* **RECORDS FOR THIS TASK**:
········

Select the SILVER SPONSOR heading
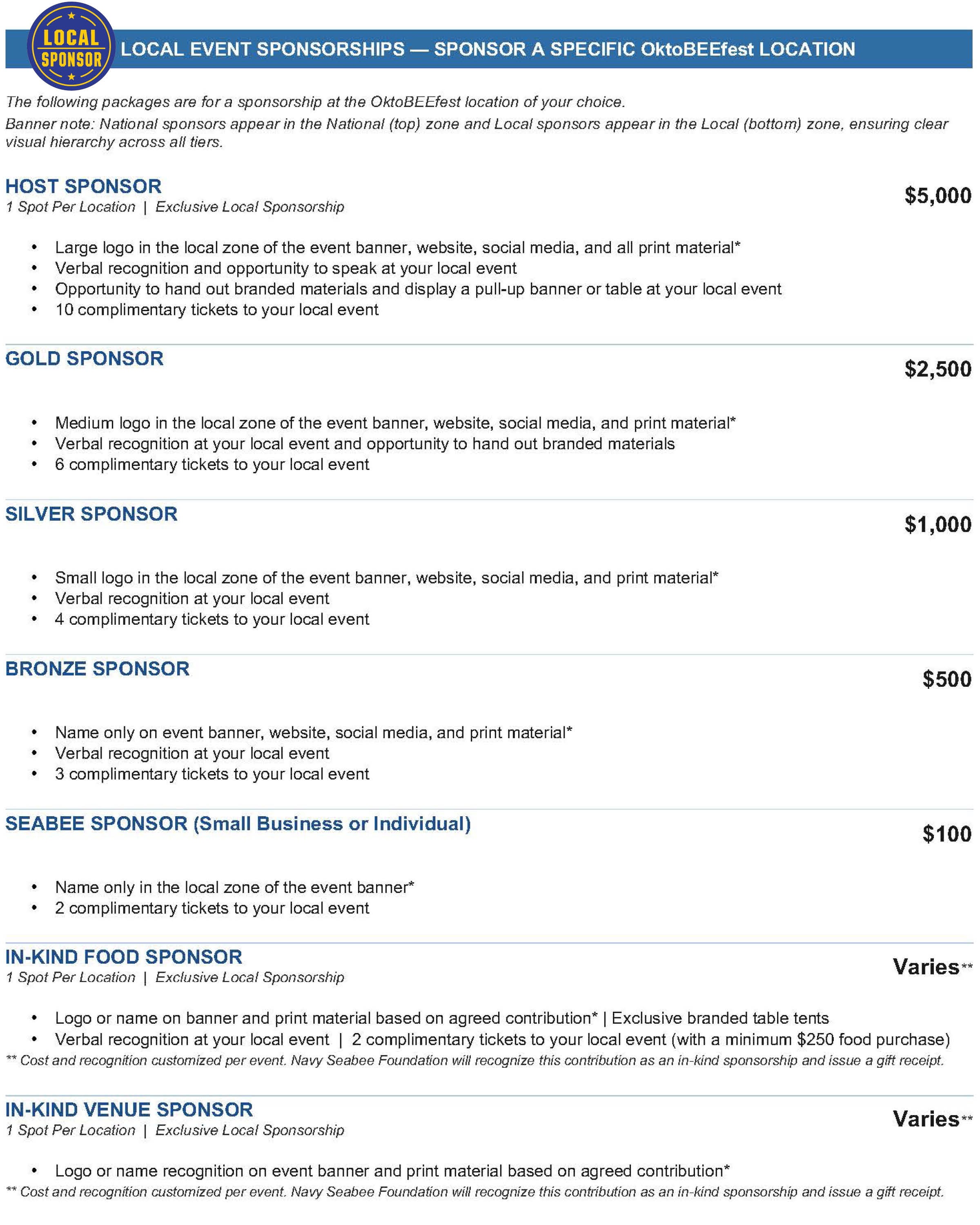 point(91,514)
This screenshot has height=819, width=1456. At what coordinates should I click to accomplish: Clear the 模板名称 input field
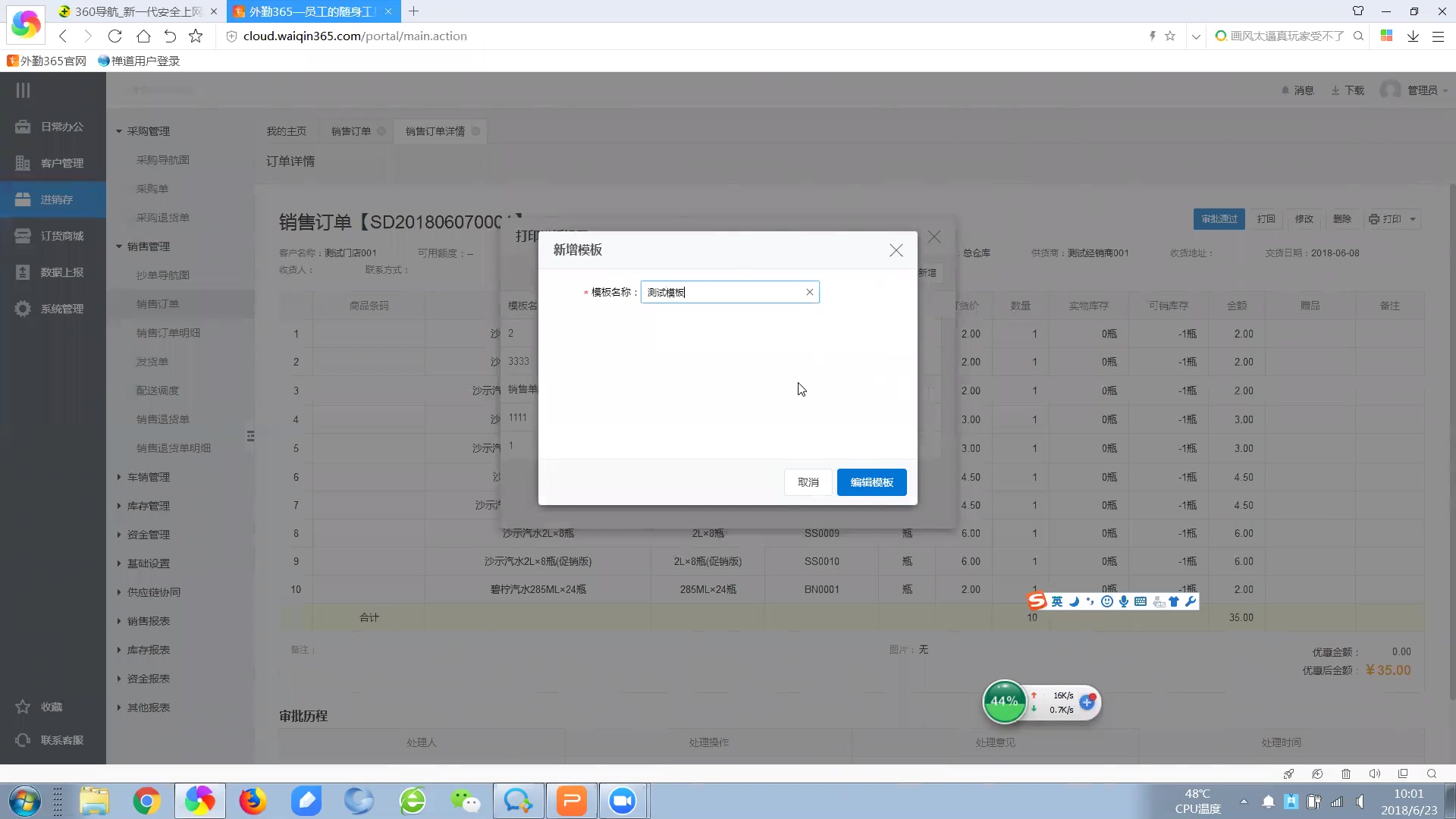pyautogui.click(x=810, y=292)
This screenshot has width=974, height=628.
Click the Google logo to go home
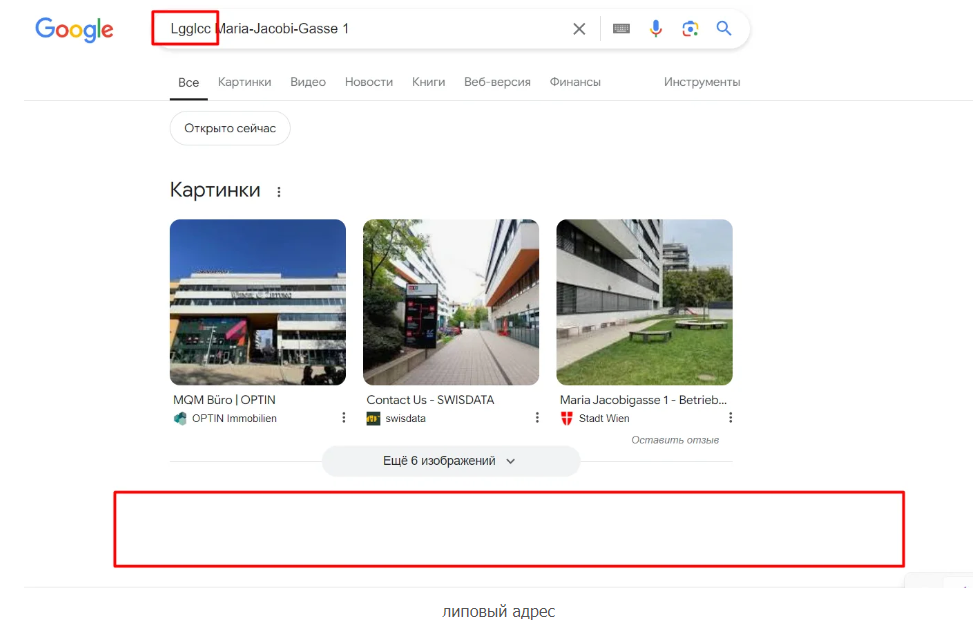click(x=74, y=30)
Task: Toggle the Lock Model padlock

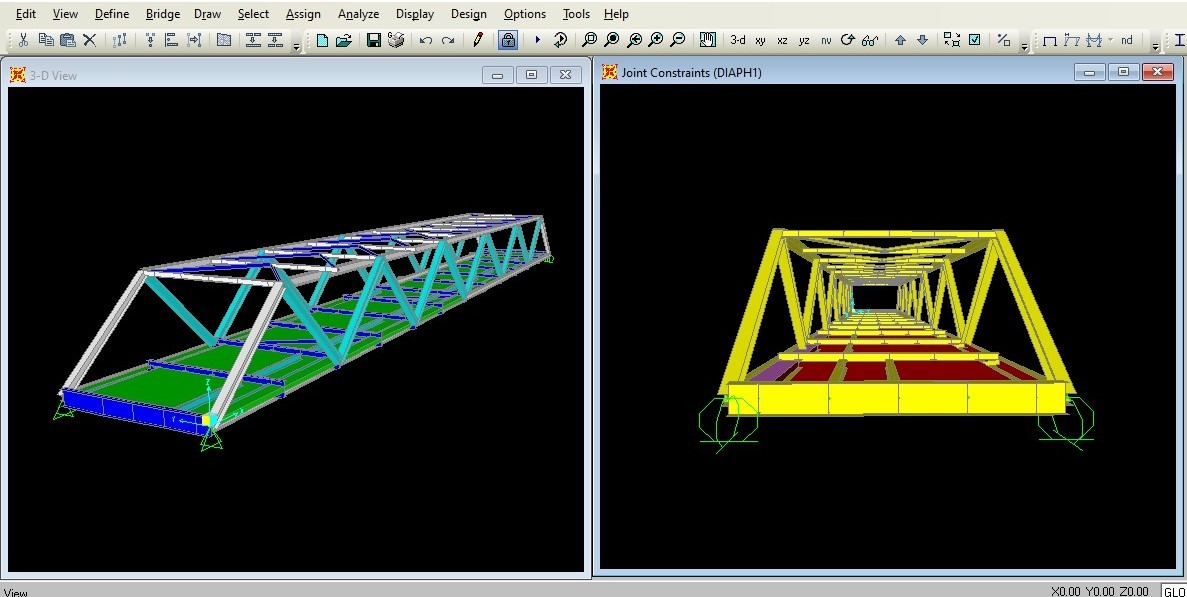Action: pyautogui.click(x=508, y=40)
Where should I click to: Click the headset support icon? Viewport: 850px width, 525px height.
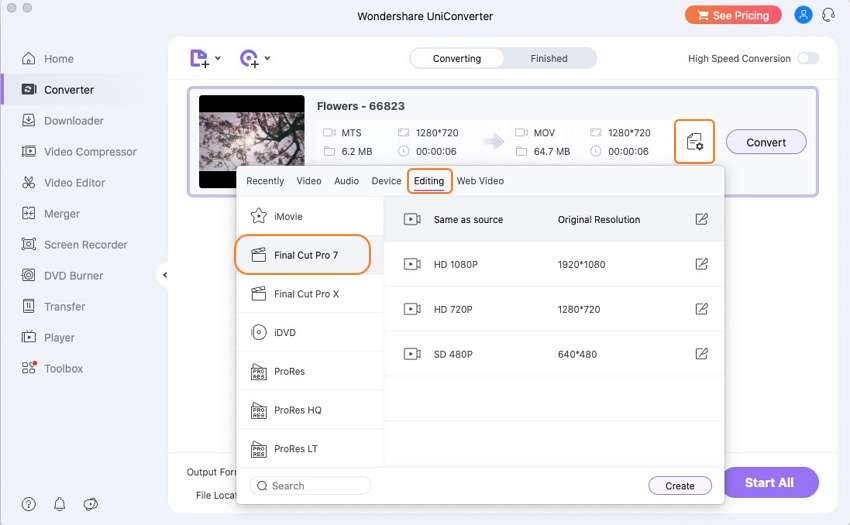[x=828, y=15]
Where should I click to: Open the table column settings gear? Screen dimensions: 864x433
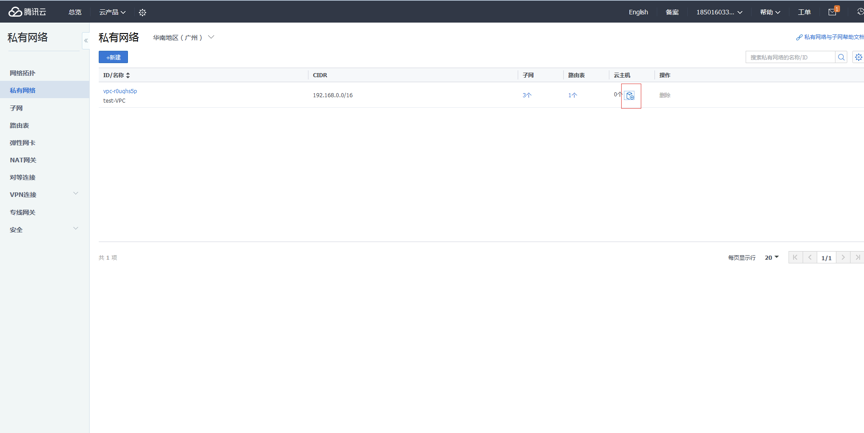[x=858, y=57]

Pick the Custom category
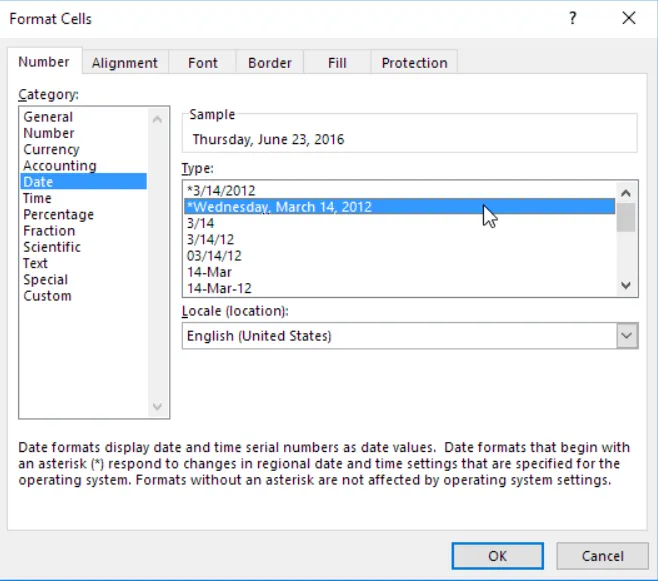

········

* **WRITTEN INSTRUCTION**:
Count the lines above that contain the string "screenshot", matching case exactly, and reply with the number alone.

* **OUTPUT BELOW**:
2